Не могла говорить нормально. Орала. Потому что дико страшно стало от понимания, что все рушится, теряется…
Никогда, кажется, не была в таком состоянии. Ни разу в жизни. А сейчас — словно обезумела. И внутри такая дикая, обжигающая боль разливалась…
Будто сердце рвалось. Он, по живому, каждым жестом, движением и словом… Молчанием своим — отрывал от него куски. И этим отстраненным злым взглядом, полностью изменившим глаза Витали, которые она так любила…
Незнакомец. Совершенно неизвестный ей человек.
— Кто ты? — сиплым шепотом спросила она. Голос сломался от прошлого крика. — Я вообще не знаю тебя, выходит. С чужим человеком живу…
Его аж подбросило, как-то. Всего. Виталий рассердился, даже не пытаясь скрыть. Сжал руки в кулаки и глянул на нее разъяренно. Задело его сильно. Только Таня не могла извиниться за свои слова, потому что — правда же.
— Ты знаешь обо мне все! То, что существенно, Таня! Остальное — шелуха и не имеет значения. И тебе оно не надо! — отрезал он таким тоном, что у нее по спине мороз прошел.
Злым. Раздраженным. И уязвленным…
Только не могла сейчас Таня проявить понимание.
— Не надо? — хрипло переспросила она. — Шелуха?! — снова голос ломается… — Ты мне говорил, что машины продаешь! А сам… Сам…Чем ты, вообще, занимаешься, Филатов Виталий?! Кто ты такой, Казак?! Что делаешь или делал?
Никак не получалось себя в руки взять. Тело сотрясало крупной дрожью.
А в голове такие предположения и догадки, что и появлению седины не удивилась бы. И пульс сбился, “звезды” перед глазами от ужаса мелькают…
Правая рука “смотрящего… Главный исполнитель его планов…
Это что? Кто? Как? Что под собой подразумевает?
Он убивал? Или только раздавал указания, как заместитель? Грабил? “Отжимал” бизнес, если опираться на намеки Миши? Вымогательство?
Что это значит, черт возьми?!
Таня не могла выговорить эти вопросы. Но они, и не озвученные, повисли между ними в темноте коридора так ясно, словно кто-то написал их горящими буквами. И Виталий каким-то образом понял все, что трясло ее, что она выговорить не могла…
Вновь этот взгляд. Мрачный и темный. Весом в тонну.
Не оставляющий надежды, что Таня что-то понимает не так. Размазывающий ее по земле. Перемалывающий в фарш, как Виталий когда-то говорил… Господи, как больно-то!
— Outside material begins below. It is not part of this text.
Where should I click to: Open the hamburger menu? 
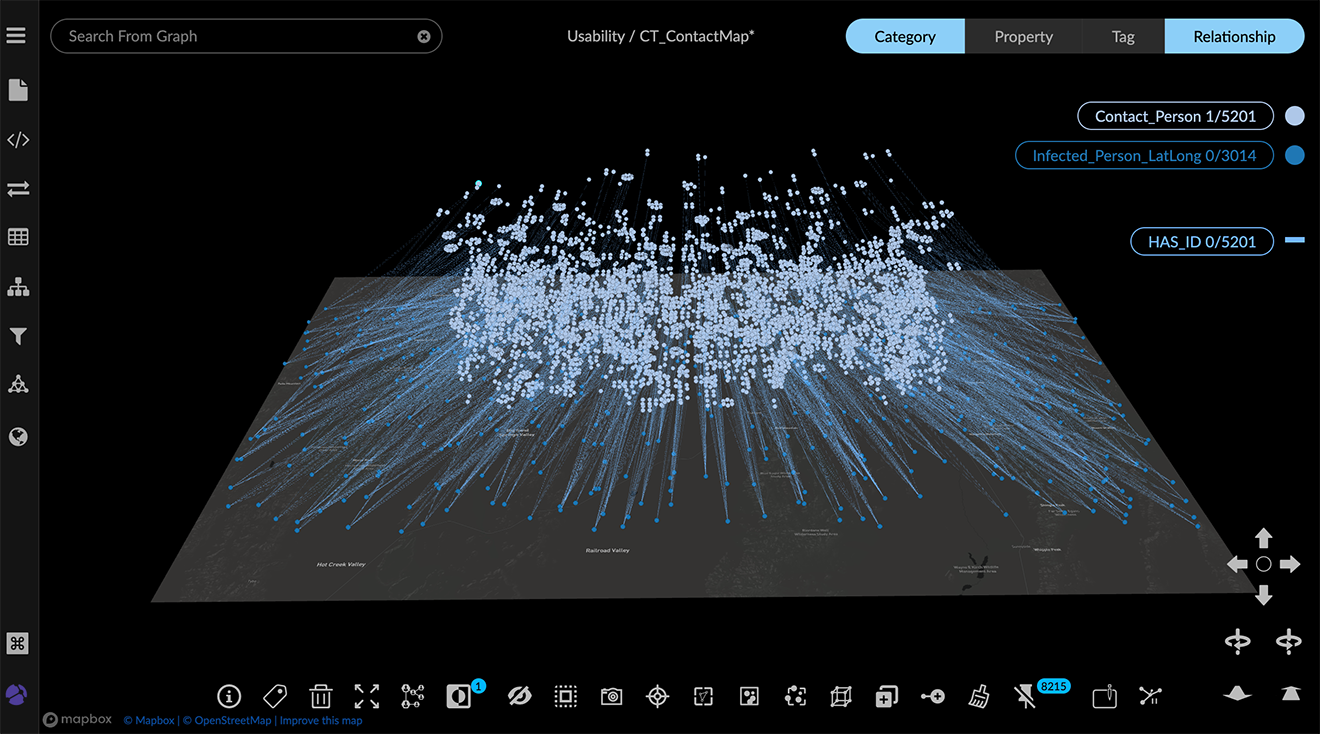pyautogui.click(x=16, y=36)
И страшно…
А у него подбородок напряжен. Выдвинул вперед, отметая ее претензии и нападки. Жесткий разворот плеч, до которых ей теперь и дотронуться страшно. А ведь еще вчера утром, едва проснувшись, царапала их в страсти. И следы эти: от ее ногтей, от ее губ — не исчезли до сих пор.
— Я делал все, чтобы выбраться из того дерьма, в котором родился, Таня, — жестко бросил Виталий.
Емко.
Одним словом ответил на десяток вопросов. Да?
Заколотило так, что зубы застучали. Прикусила себе губу.
Адреналин в кровь выбросился в безумном количестве.
Виталий приблизился на шаг. Навис над ее лицом. Ухватил пальцами за подбородок, за щеки. Сильно. Без компромиссов. Заставил смотреть на него.
— Не всем повезло стартануть нормально, как тебе, Танюша, например. — Виталий цедил слова сквозь зубы.
Почему-то от ласкового обращения ей стало только хуже. Как-то омерзительно от ужаса случившегося. Происходящего сейчас.
— И для того, чтобы выжить при таком раскладе, чистоплюйство приходится заталкивать себе в зад, или в глотку тому, кто тебя растоптать пытается. — Виталий крепко держал ее лицо. Запрокидывая. Даже было неприятно. И шею ломило. Но он не пускал. — Тут не до принципов, Танечка. Или про тебя и памяти не останется.